Entries for pointing at words and elements:
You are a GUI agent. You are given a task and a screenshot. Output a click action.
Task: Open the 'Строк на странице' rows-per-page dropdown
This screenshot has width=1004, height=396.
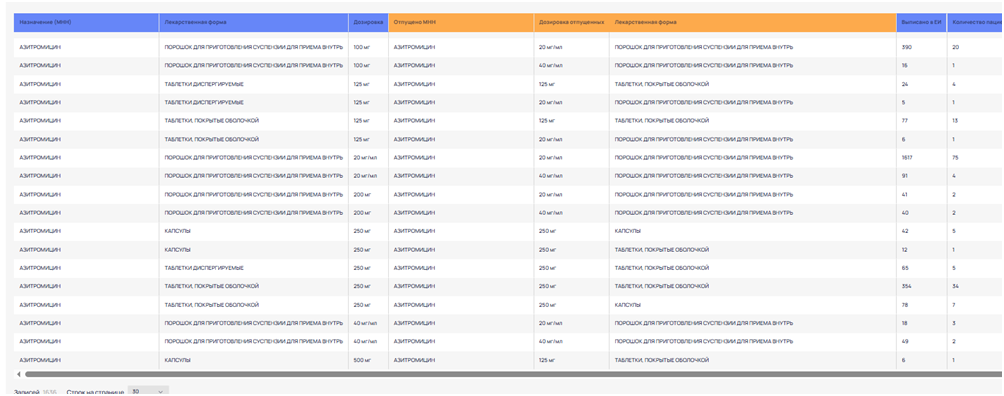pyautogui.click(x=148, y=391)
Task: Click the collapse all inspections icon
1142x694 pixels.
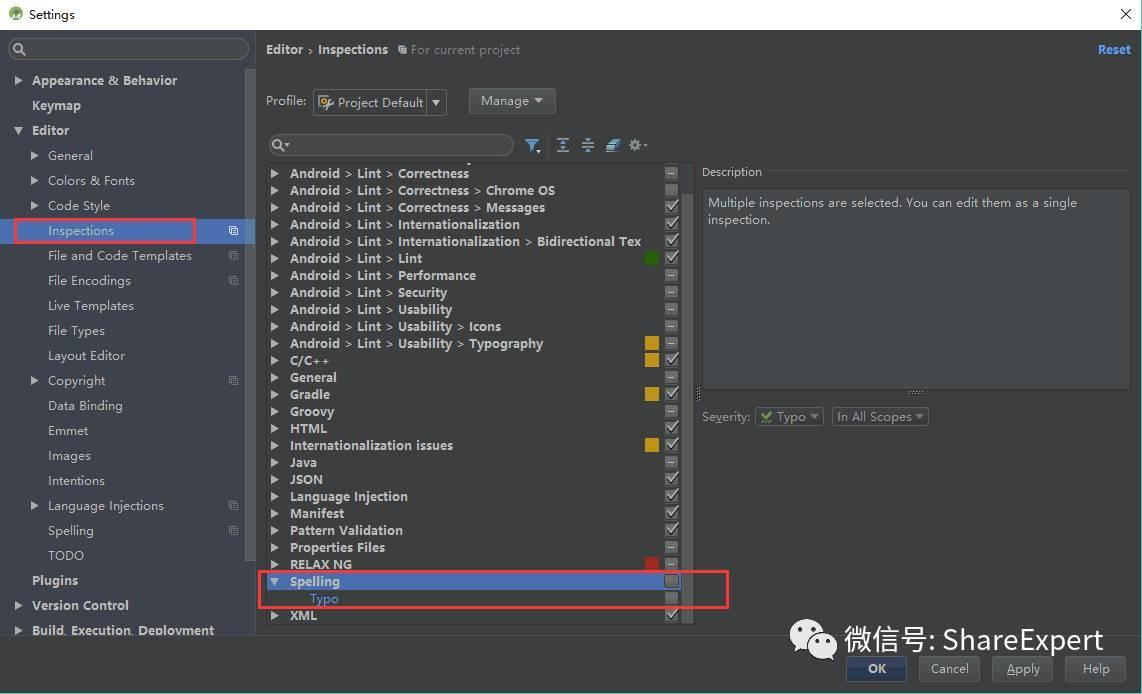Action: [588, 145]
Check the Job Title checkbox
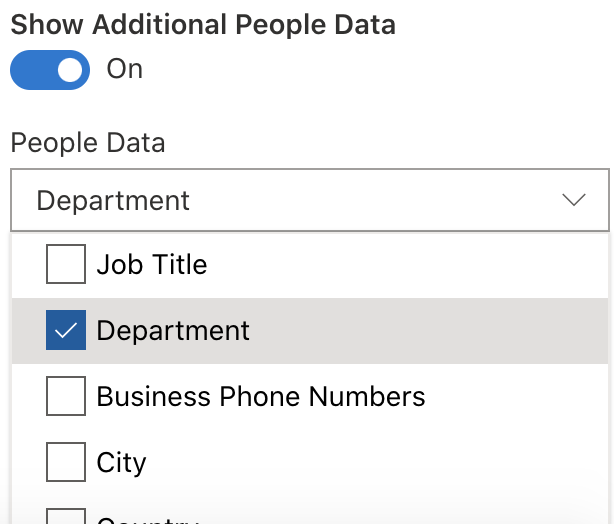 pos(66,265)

Written problem =
Count the lines in the records that contain the string "screenshot" and give only the number.

The reply =
2